● **Short exercise a**: In the biography of Michael Underwood, who partnered him in the 2008 series of Dancing on Ice?

● **Extract to read**:
↓↓↓

- Born: Michael Paul Underwood 26 October 1975 (age 50) Northampton, England
- Occupations: Teacher, television presenter, radio DJ
- Years active: 1999–2006 (presenter) 2020–present (teacher)
- Spouse: Angellica Bell ​(m. 2010)​
- Children: 2

= Michael Underwood =

British television presenter (born 1975)

Michael Paul Underwood (born 26 October 1975) is an English television presenter and teacher, best known as a children's TV presenter on CBBC and CITV. He can be seen as a fifteen-year-old in an episode of The Crystal Maze, then presented by Richard O'Brien. He presented the primetime ITV series Let Me Entertain You in 2014 and was a reporter for Real Stories with Ranvir Singh.

==Career==
Underwood attended Weston Favell Academy in Northampton; he later graduated from the University of Plymouth's Rolle College, Exmouth with a BEd (Hons) in Drama & Performance.

Before winning a six-week CBBC presenting contract on the BBC television gameshow Whatever You Want (broadcast on Saturday 24th April 1999), Underwood had previously made it to the last four in interviews for the Blue Peter vacancy subsequently filled by Simon Thomas.

Underwood was an entertainment correspondent for the ITV Breakfast programme GMTV from 2005 until 2008. In 2006, Underwood duetted with The X Factor contestant Andy Abraham on the Christmas single, "December Brings Me Back To You".

Underwood competed in the 2008 series of Dancing on Ice, partnered by professional skater Melanie Lambert. However, he pulled out of the series following a broken ankle in the run-up to the third show. They took part in the show the following year for the fourth series.

Underwood presented on Heart FM from April 2013, filling in with Zoe Hanson. He left this role in December 2013.

In early 2014, he presented the ITV entertainment series Let Me Entertain You on Saturday nights. Underwood was a reporter on the ITV series Surprise Surprise until 2015 and Real Stories with Ranvir Singh until 2016. He has been a stand-in entertainment reporter on Good Morning Britain multiple times. He is a reporter on the Channel 5 series Do the Right Thing with Eamonn and Ruth.

He appeared in the music video for Wet Wet Wet's single "Too Many People".

↑↑↑

● **Data supplied**:
↓↓↓

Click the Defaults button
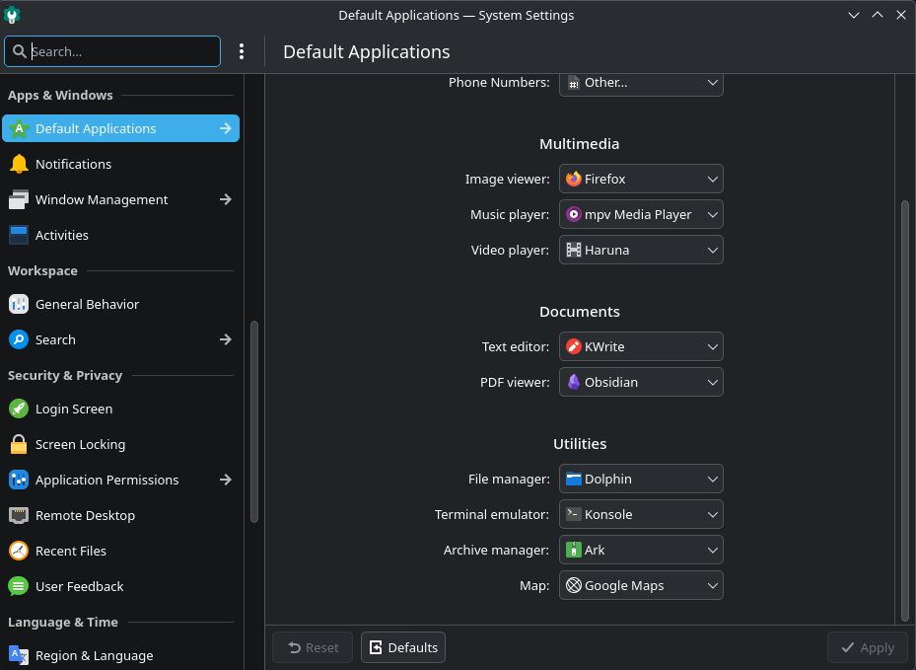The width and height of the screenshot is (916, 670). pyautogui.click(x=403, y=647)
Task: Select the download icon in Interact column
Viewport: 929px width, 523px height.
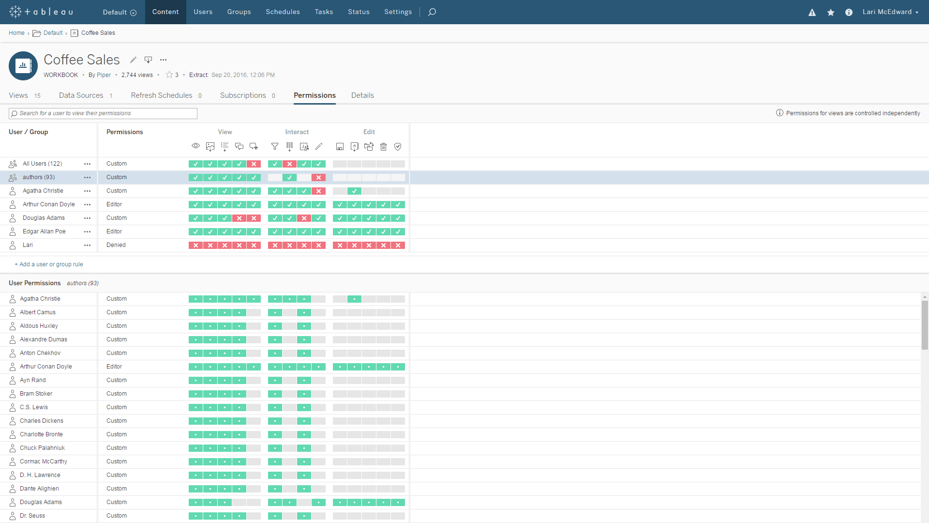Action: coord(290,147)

↑↑↑
↓↓↓

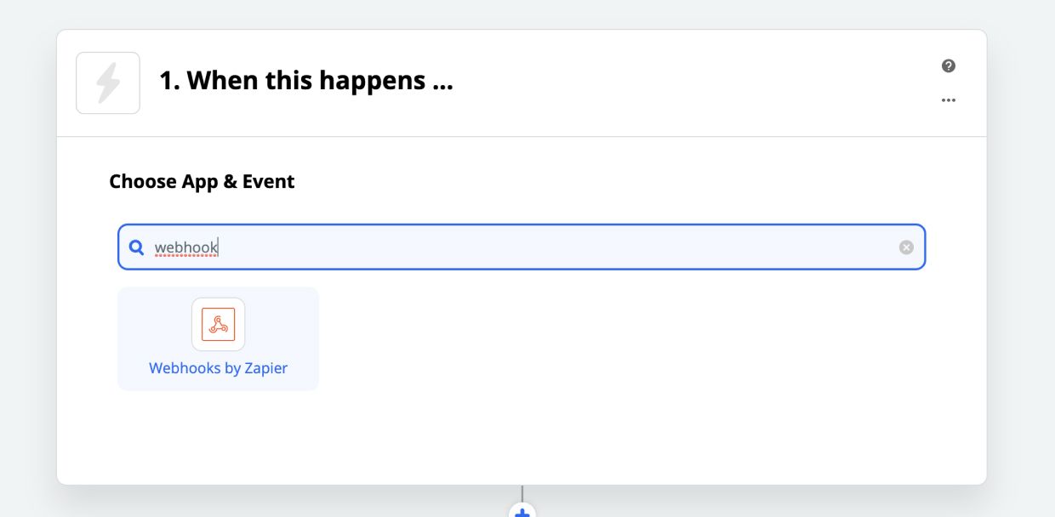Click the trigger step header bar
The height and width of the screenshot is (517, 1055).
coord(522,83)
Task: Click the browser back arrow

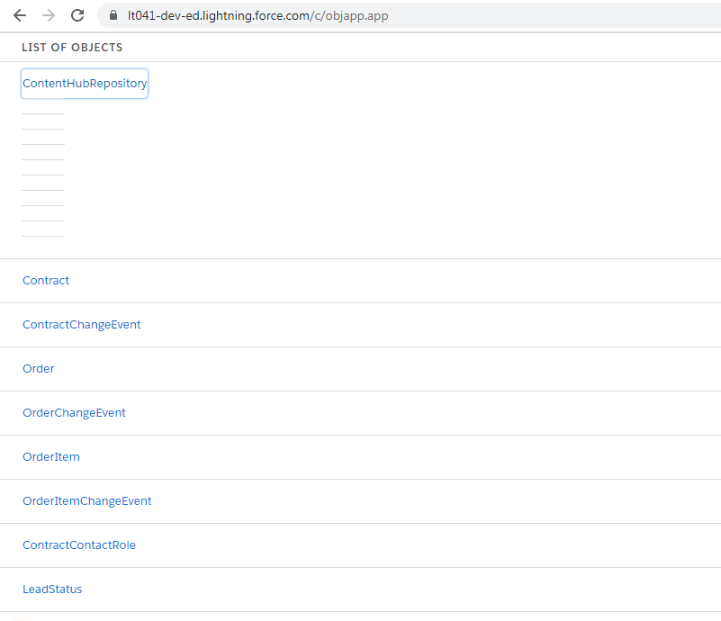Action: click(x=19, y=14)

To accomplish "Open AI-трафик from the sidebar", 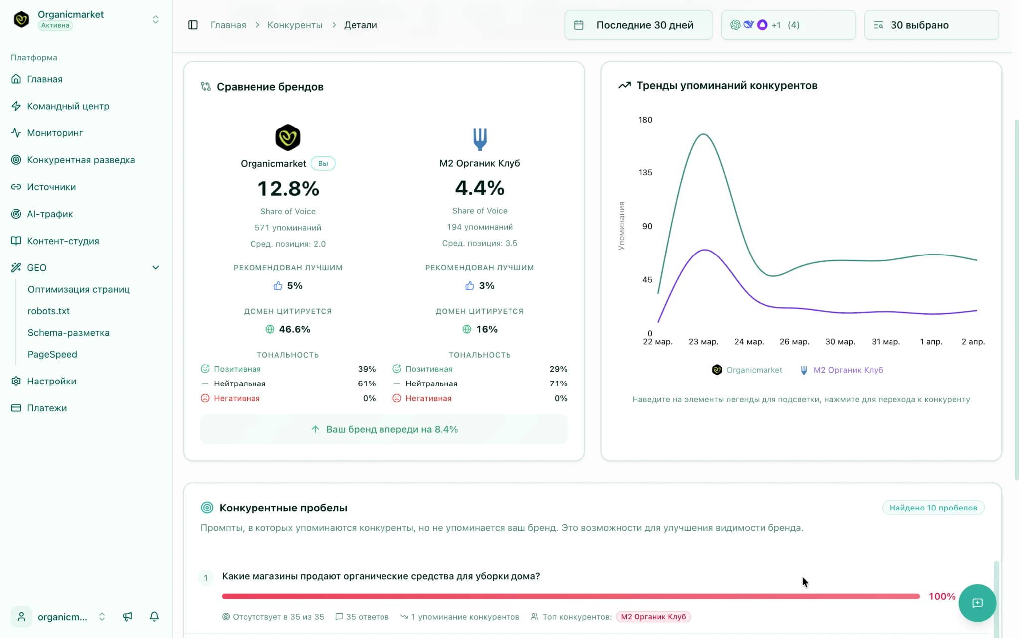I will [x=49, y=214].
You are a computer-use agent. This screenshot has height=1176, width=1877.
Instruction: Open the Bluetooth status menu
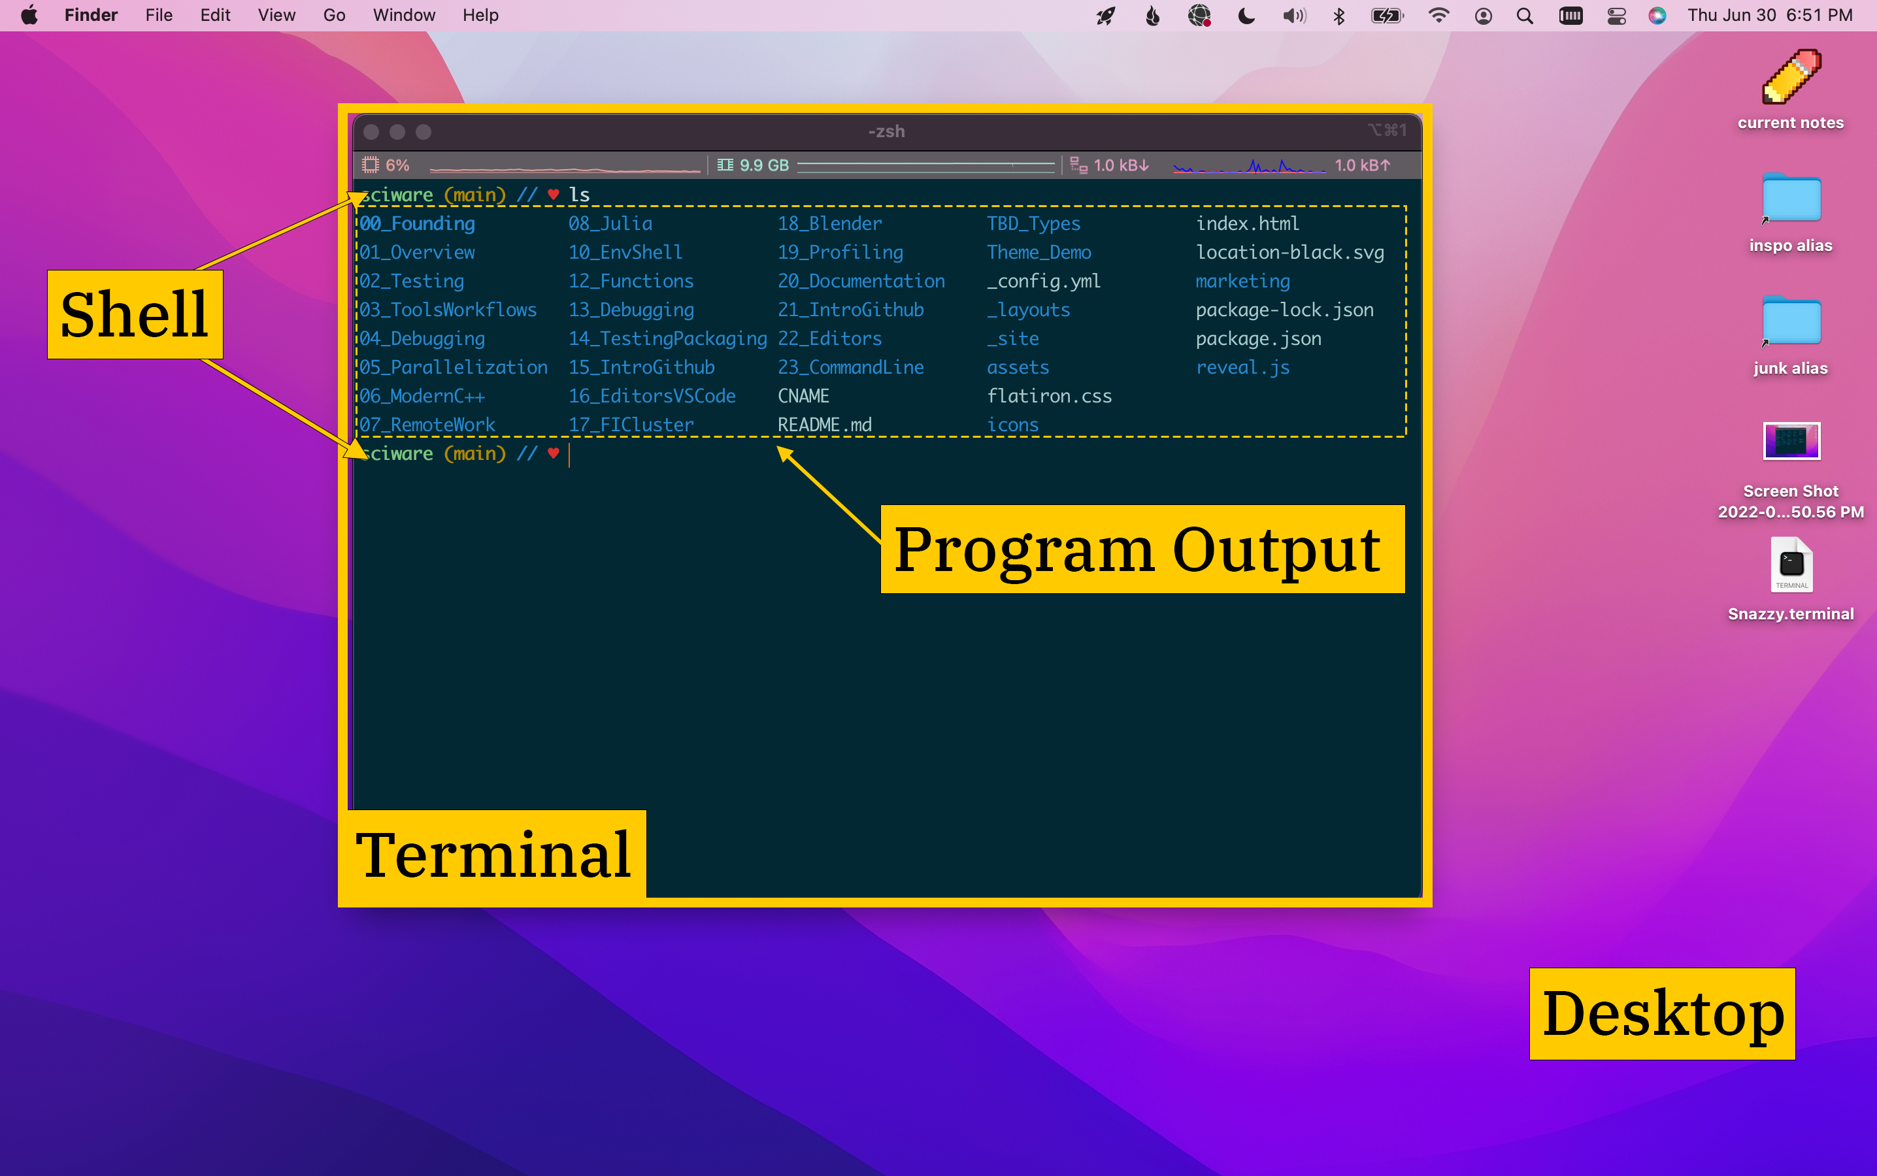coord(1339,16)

↑↑↑
↓↓↓

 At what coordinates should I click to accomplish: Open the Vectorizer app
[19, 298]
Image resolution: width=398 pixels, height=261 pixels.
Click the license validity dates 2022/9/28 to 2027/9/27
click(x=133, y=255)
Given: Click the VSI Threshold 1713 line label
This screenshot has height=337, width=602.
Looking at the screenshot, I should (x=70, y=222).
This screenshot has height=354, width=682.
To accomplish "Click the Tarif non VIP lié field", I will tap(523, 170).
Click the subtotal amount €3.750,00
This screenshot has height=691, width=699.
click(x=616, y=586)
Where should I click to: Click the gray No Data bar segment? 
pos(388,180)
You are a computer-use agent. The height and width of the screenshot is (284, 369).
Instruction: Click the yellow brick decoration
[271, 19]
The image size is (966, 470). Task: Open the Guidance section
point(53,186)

↑↑↑

● **Short exercise b**: Convert the lines of the records into a Markdown table with the columns Row and Line, starting with the line that contains "Click the Defaults button" and going on through the line that contains "Action: coord(290,147)". Leave out blank lines and pictures.

● **Full answer a**: Professional skater Melanie Lambert.

● **Full answer b**:
| Row | Line |
|---|---|
| 1 | Click the Defaults button |
| 2 | The width and height of the screenshot is (916, 670). pyautogui.click(x=403, y=647) |
| 3 | Task: Select the download icon in Interact column |
| 4 | Viewport: 929px width, 523px height. |
| 5 | Action: coord(290,147) |